What the task asks >> Will you transcribe, word for word, every line of the entries from the one containing "Image resolution: width=522" down to the one containing "This screenshot has", with both of those lines included?

Data for this task >>
--------
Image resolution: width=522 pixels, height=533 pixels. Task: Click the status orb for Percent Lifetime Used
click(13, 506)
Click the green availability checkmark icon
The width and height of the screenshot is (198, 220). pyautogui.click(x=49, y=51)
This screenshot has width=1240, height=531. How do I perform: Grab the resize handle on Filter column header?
--------
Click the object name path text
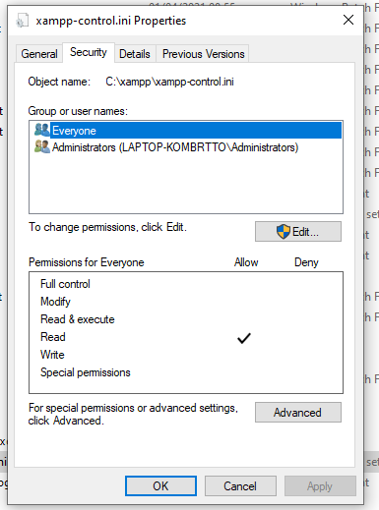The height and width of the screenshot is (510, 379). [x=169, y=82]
--------
Task answer >>
Image resolution: width=522 pixels, height=533 pixels. Task: Click the status orb for Percent Lifetime Used
click(13, 506)
Click the green availability checkmark icon
The width and height of the screenshot is (198, 220). pyautogui.click(x=49, y=51)
This screenshot has width=1240, height=531. How do I perform: Grab the resize handle on Filter column header?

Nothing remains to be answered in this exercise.